Respondents who utilize a vendor-run community liaison program reported that both community pharmacists and pharmacy technicians provide the service. Direct interaction between patients and a community liaison professional occurs at the bedside with all (100%) patients/caregivers, and three-quarters (75%) are contacted by phone and visited in the home or other post-hospital setting. Respondents also reported that vendor-run programs include more face-to-face contact with the primary care physician (50%) than hospital-run programs (25%).

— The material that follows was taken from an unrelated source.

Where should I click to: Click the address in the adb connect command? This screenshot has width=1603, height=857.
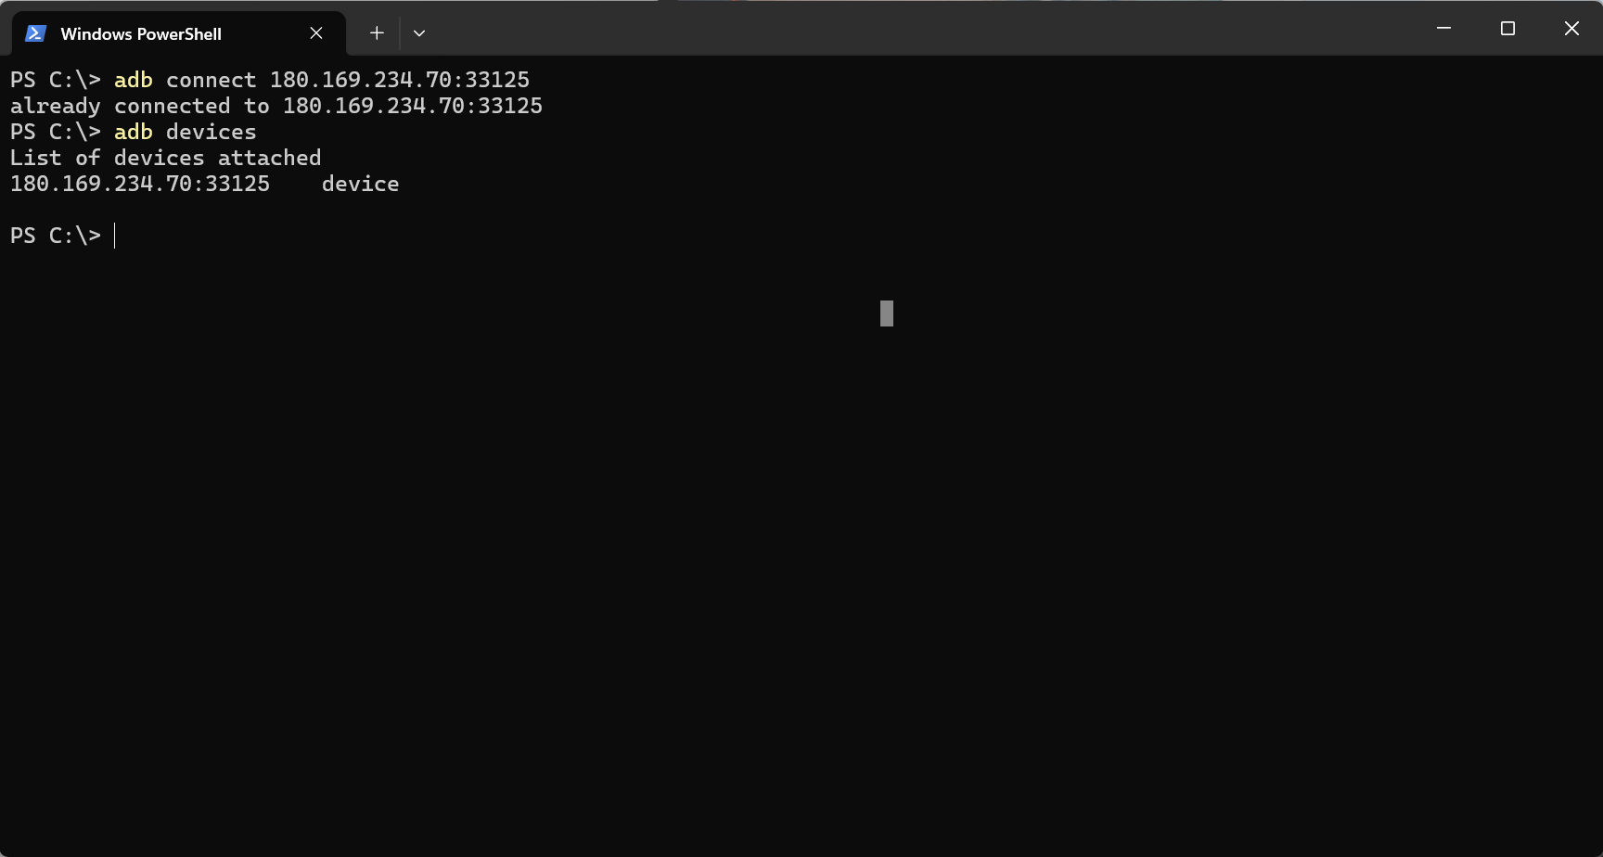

However, no interaction was reported between the community liaison professional and hospital pharmacists, and little interaction was reported between the liaison professional and the patient’s community pharmacist. 
Respondents who reported a combination of vendor- and hospital-run programs were mostly large health systems in which hospitals with a fully owned retail pharmacy on-site provided a hospital-based program, and hospitals without an on-site retail pharmacy used a vendor-based program.

Future Plans for Pharmacy Liaison Programs
More than three-quarters (79%) of respondents without a program told us they plan to provide a community liaison program in the future. Of these, 84% said they would prefer to develop a hospital-run program. The frequently cited reasons for this choice have been compiled in Table 1 (page 2 in PDF). About 5% of respondents without a community liaison program said the hospital has been approached by an external vendor to provide this service, most often by phone or email, although several respondents reported face-to-face meetings between the vendor and corporate executives, such as the chief financial officer. Among the 16% of respondents who said they would prefer a vendor-run program, many provided the same reason: to ensure adequate resources dedicated to this purpose given that the hospital pharmacy was currently understaffed and busy. One respondent suggested that an outside perspective might be an added bonus if the liaison is able to bring a broader view of lessons learned to the hospital.

Conclusions
Studies cited in our November 15, 2012, newsletter article (www.ismp.org/sc?id=164) clearly suggest that community pharmacy liaison programs can help reduce hospital readmissions and other types of harm and wasted healthcare resources associated with preventable adverse drug events. Thus, hospitals should not be tentative in their pursuit of such a program, be it hospital- or vendor-run. Although these programs may not yet be widespread, they are proving to be a valuable resource that may improve patient outcomes while reducing healthcare costs. With the new financial penalties associated with readmissions alone, now is an opportune time to garner interest and support for the program from hospital leadership.
During the survey, health professionals asked us if we could provide contact information for hospitals that have implemented a community liaison program so they could get a sense of what has worked or not worked. If your hospital has implemented a community liaison program and would be willing to talk to others, please send your contact information to ismpinfo@ismp.org.

Reference

1) Coleman EA, Smith JD, Raha D, et al. Posthospital medication discrepancies: prevalence and contributing factors. Arch Intern Med. 2005;165:1842-7.